VOS CONSIGNES: Pourriez-vous prolonger le texte ci-dessous sur la pollution de la baie d'Halong, en reprenant juste après sa dernière phrase ?

La baie d'Halong, un site du patrimoine mondial victime de la pollution
CAT BA - Les eaux de la baie d'Halong (nord-est),
classée site du Patrimoine mondial par l'UNESCO, ont perdu la couleur
turquoise qui avait fait leur renommée, victimes d'une pollution croissante
qui menace l'éco-système et hypothèque l'avenir de la première destination
touristique du Vietnam.
Les eaux de la baie rendue mondialement célèbre par ses milliers d'îlots,
et en particulier la zone de l'île de Cat Ba qui abrite un Parc national
marin de 5.400 hectares, "sont envahies par les sédiments, les métaux
lourds et les rejets d'eaux usées qui mettent en danger la vie marine",
affirme le professeur Nguyen Chu Hoi, directeur de l'Institut d'océanologie
d'Haïphong.
"Nos équipes viennent d'effectuer une série de plongées autour de l'île de
Cat Ba, et les résultats sont très inquiétants, les récifs de coraux sont
en train de mourir et les phoques, dauphins et tortues marines qui
peuplaient la baie sont de plus en plus rares", ajoute le professeur Hoi.
Le premier responsable de cette pollution est l'exploitation du charbon
dont le développement aux abords de la baie d'Halong a entrainé en dix ans
le rejet de près de 900 millions tonnes de terres polluées, évacuées dans
la mer par les rivières qui traversent les zones minières de Vang Danh et
Uong Bi, estime le directeur de l'Institut.
De véritables "collines de boues" se sont créées dans les eaux de la baie
d'Halong et elles atteignent parfois une épaisseur de 30 mètres, selon
l'Institut.
Près de 9 millions de mètres cubes d'eaux usées fortement contaminées par
du plomb et du pétrole sont en outre rejetées chaque année par le port
pétrolier B2, situé au sud de la baie d'Halong.
"Les eaux de la baie d'Halong sont aujourd'hui chargées de sulfate de fer,
de zinc, de cuivre", ajoute le docteur Luu Van Diêu, responsable du
laboratoire de chimie marine et d'étude la pollution de l'Institut
d'Océanologie.

DONNÉES DISPONIBLES:
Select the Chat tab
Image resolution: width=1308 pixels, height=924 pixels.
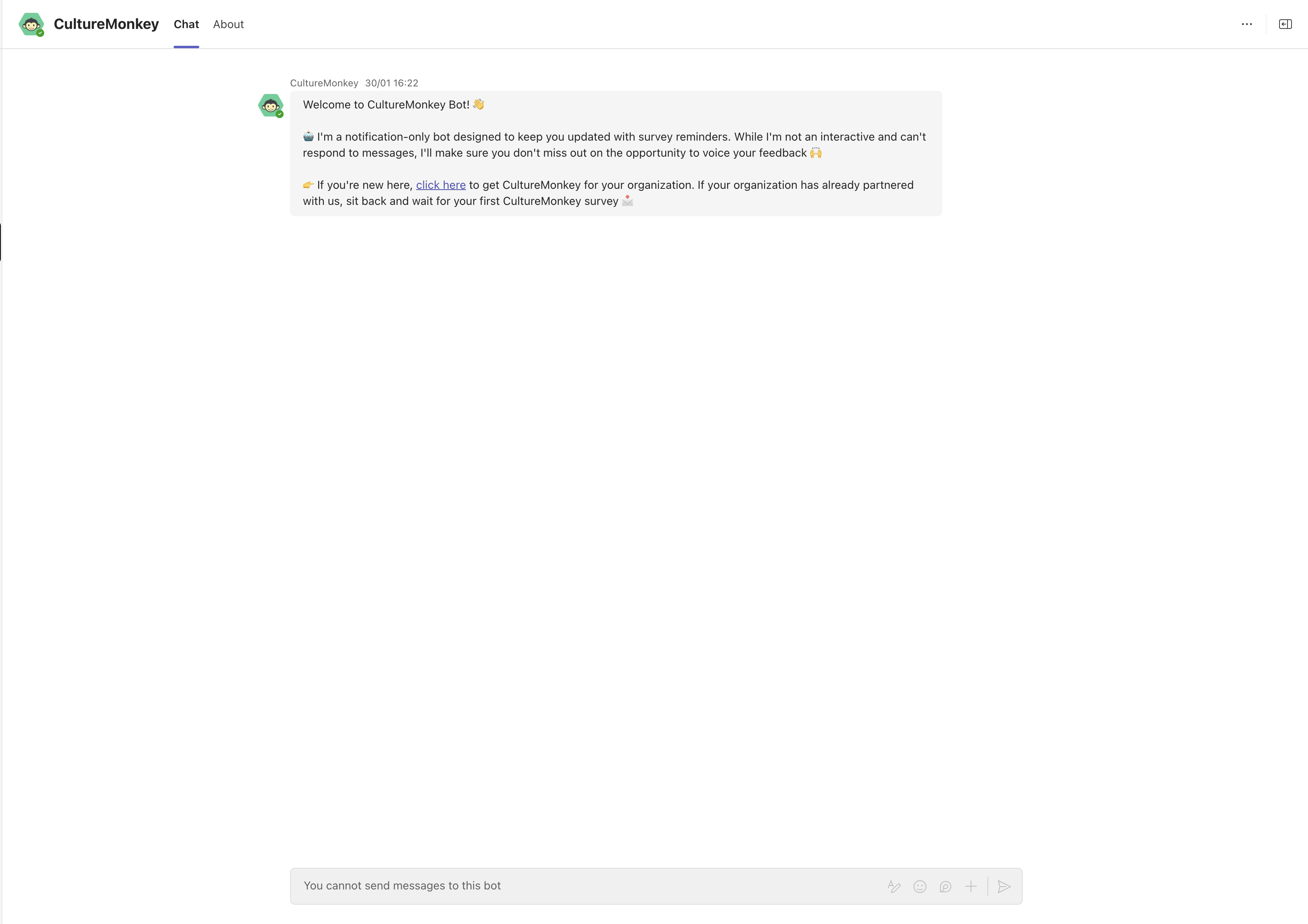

RÉSULTAT ATTENDU:
"Les récifs de coraux sont également victimes de la pêche à la dynamite,
pratiquée par les pêcheurs de Cat Ba et leur destruction bouleverse
l'ensemble de l'écosystème. Les poissons deviennent rares, ce qui entraine
un appauvrissement des populations de pêcheurs des îles de la baie", selon
le professeur Diêu.
"Le eaux usées de l'agglomération d'Haïphong, peuplée de 2 millions
d'habitants, ne subissent aucun traitement et sont aussi rejetées dans la
baie", ajoute le dr Diêu.
Le tourisme a lui aussi joué un rôle important dans la pollution de la
région et les centaines de bateaux, qui transportent les visiteurs venus
admirer les célèbres formations rocheuses qui émergent dans la baie,
déversent chaque jour environ deux tonnes d'huile de moteur en mer, selon
les estimations de l'institut océanographique.
Si des mesures ne sont pas prises pour enrayer la pollution de la baie
d'Halong en diminuant les rejets, l'industrie de la pêche et le tourisme en
subiront rapidement les conséquences, avertissent les experts de
l'Institut.
Sur l'île de Cat Ba, les propriétaires des dizaines d'hôtels construits au
cours des cinq dernières années, guettent chaque jour les touristes sur la
jetée du port à l'arrivée des bateaux pour tenter de remplir leurs
établissement qui tournent au ralenti.
"Nos affaires sont difficiles", indique M. Van Anh, propriétaire du plus
grand hôtel de l'île, "Nous souffrons de la crise asiatique, et la
pollution commence également à faire fuir nos clients".
"Nous avions prévu de passer quelques jours dans la région, mais l'eau est
trouble, cela n'incite pas à la baignade, et nous avons décidé d'écourter
notre séjour", indique un groupe de touristes américains qui attend le
prochain bateau pour regagner Haïphong.
AFP, le 28 Avril 1999.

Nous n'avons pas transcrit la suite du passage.